Matěj Pavlík was born on May 26, 1879, in the Moravian village of Hrubá Vrbka in what would later be the Czech Republic. Born into the Roman Catholic society of the Austro-Hungarian Empire, Matthias entered the Catholic theological faculty in Olomouc after finishing his earlier education. He was subsequently ordained a priest. During his studies, he was interested in the mission of Saints Cyril and Methodius and of Eastern Orthodoxy.

With the end of World War I and the establishment of the new country Czechoslovakia, the laws requiring Catholicism were relaxed. In this environment, many people left the Catholic Church, and many looked to Eastern Orthodoxy. Fr. Pavlík was among them. The Serbian Orthodox Church provided a shelter for those looking to Orthodoxy. As a leader in Moravia, the Church of Serbia agreed to consecrate Fr. Pavlík to the episcopate for his homeland. On September 24, 1921, he was consecrated bishop with the name of Gorazd.

Historically, his monastic name of Gorazd was significant as it was the name of the bishop who succeeded St. Methodius as Bishop of Moravia after he died in 885. Subsequently, Pope Stephen V drove the disciples of St. Methodius from Moravia as the Latin rite was imposed. Thus, by the choice of his monastic name of Gorazd, the continuity of the Orthodox Church in Moravia from some eleven hundred years before was recognized.

Archimandrite Gorazd was named Bishop of Moravia and Silesia on September 24, 1921, and consecrated bishop on the next day at the Cathedral of the Holy Archangel Michael in Belgrade, Yugoslavia, by Patriarch Dimitrije.

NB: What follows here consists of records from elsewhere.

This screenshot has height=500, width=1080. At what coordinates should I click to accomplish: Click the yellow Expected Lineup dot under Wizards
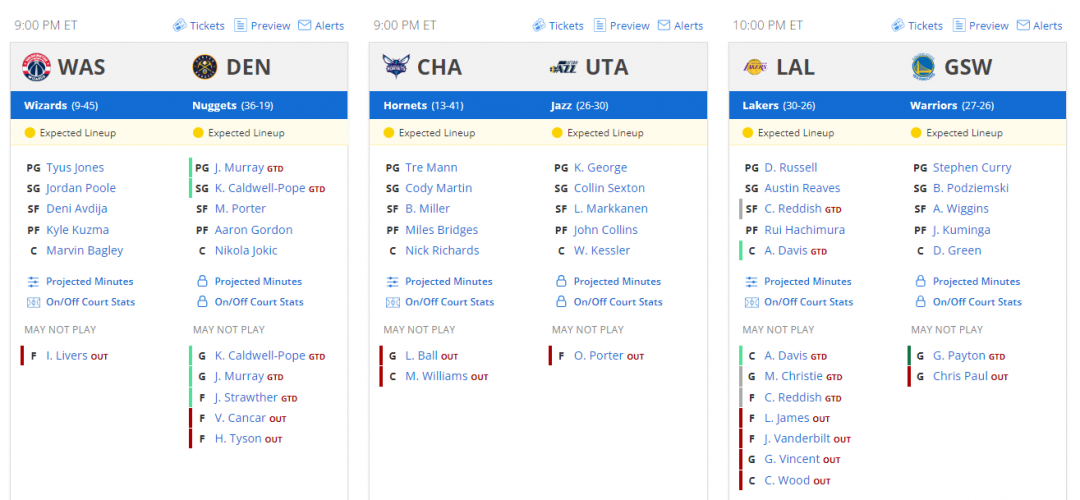point(30,133)
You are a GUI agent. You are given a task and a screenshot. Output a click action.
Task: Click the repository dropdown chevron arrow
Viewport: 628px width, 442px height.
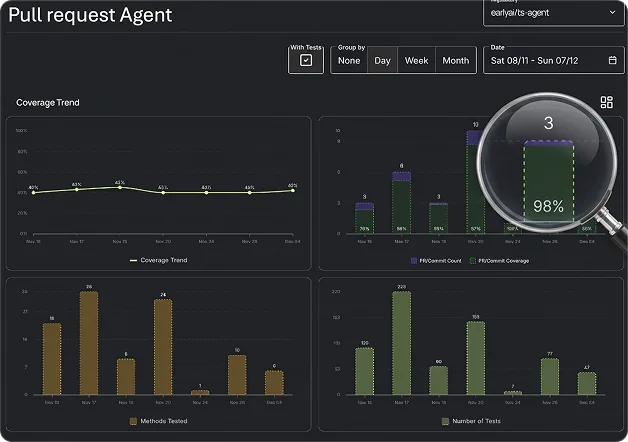612,12
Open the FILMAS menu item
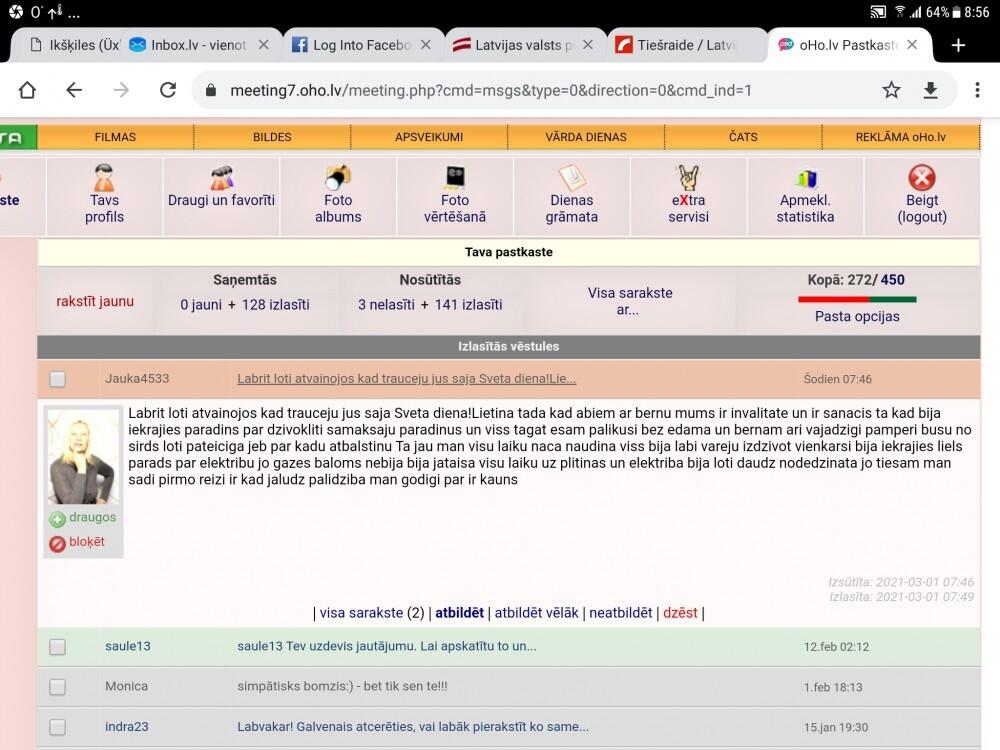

Over the next decade or so, Bp. Gorazd and his faithful followers organized parishes and built churches in Bohemia. In all they built eleven churches and two chapels. He had the essential service books translated and published in the Czech language, which was the language used in the church services. With Subcarpatho-Russia and Slovakia part of Czechoslovakia, he assisted many who had returned to their ancestral Orthodox faith.

With the conquest of Czechoslovakia by the Nazis in 1938, the church was placed under the Metropolitan in Berlin, Germany. Reinhard Heydrich was appointed as ruler of Czechoslovakia. On May 27, 1942, a group of Czech resistance fighters attacked and killed Heydrich. In making their escape, the group found refuge in the crypt of the Cathedral. When Bp. Gorazd found out a few days later, he recognized the serious burden this placed on the Czech Orthodox Church. Before he left for the consecration to the episcopate of Fr. John (Gardner) in Berlin, he asked that the resistance fighters move elsewhere as soon as possible. However, on June 18, the Nazis found out the hiding places after a betrayal by two members of the resistance group, and all the members of the group were killed.

Reprisals came quickly. The two priests and the senior lay church officials were arrested. Bp. Gorazd, wishing to help his fellow believers and the Czech Church itself, took the blame for the actions in the Cathedral on himself, even writing letters to the Nazi authorities. On June 27, 1942, he was arrested and tortured. On September 4, 1942, Bp. Gorazd, the Cathedral priests and the lay officials were executed by firing squad.

The reprisals went much further as the Nazis conducted widespread roundups of Czechs, including the whole village of Lidice, then summarily killed the men and placed the survivors in forced labor camps. The Orthodox churches in Moravia and Bohemia were closed and the Church forbidden to operate. Metropolitan Seraphim courageously refused to issue any statement condemning Bp. Gorazd. It wasn’t until the end of the war that the Orthodox Church in Czechoslovakia would function again.

By these actions by the Orthodox Faithful, who, led by their bishop, proved the qualities of their little church in bravery and devotion to matters of justice and showed how firmly it was connected to the Czech nation. On May 4, 1961, the Serbian Orthodox Church recognized Bp. Gorazd as a new martyr, and on August 24, 1987, he was glorified in the Cathedral of St. Gorazd in Olomouc in Moravia.